Hunger is still a very real problem in America, Lantrip said, and is exacerbated in Nevada. The numbers are especially stark among children.

“One in four children does not know where there next meal is coming from, necessarily,” Lantrip said. “They’re not getting their nutrition needs met. The statistics of children that qualify for free and reduced lunch are even higher.”

Lantrip would not expand on where this statistic came from, or what it means to know where one’s next meal is coming from. “We’ve seen very unbelievable increases in children being hungry because of unemployment and the recession. It has impacted Nevada greatly,” she said.

When the recession began in 2008, Lantrip said, the food bank saw a sharp increase in the number of families it was providing food to.

Between the summers of 2007 and 2008, the food bank served 70,111 people. Over the past nine months, the center has fed an average of 89,000 people each month.

While the increase in service from the economic height of the mid- 2000’s is staggering, Lantrip said in the past few months the number of people the bank was feeding has started to “level off.”

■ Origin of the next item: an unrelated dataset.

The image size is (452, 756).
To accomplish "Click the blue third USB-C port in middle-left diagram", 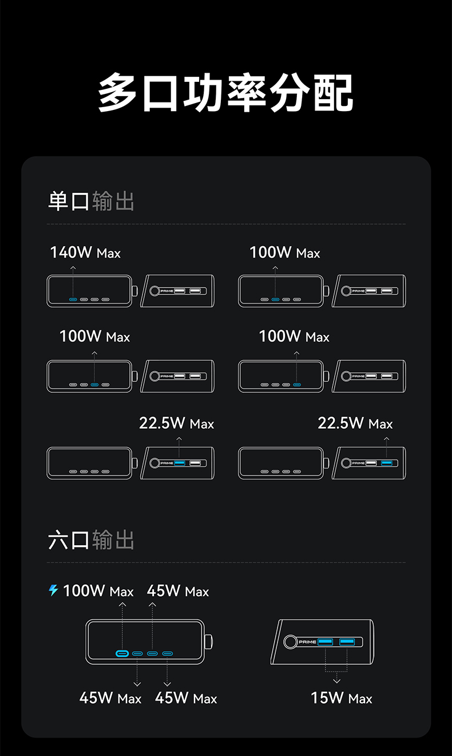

“We have a long way to go before we really see it declining,” she said.

Nationally, hunger is measured using food security, a term coined by the Department of Agriculture to more precisely discuss hunger.

People who are food secure have enough food for all members of a household to have an active, healthy lifestyle. People who don’t have enough food for such a lifestyle are considered food insecure.

A 2011 study by the Department of Agriculture found that about 6.8 million households nationwide were food insecure in some way.

Of those, 27 precent reported that an adult in the house didn’t have enough money to eat for an entire day. SNAP is the newest incarnation of a program formerly known as foodstamps.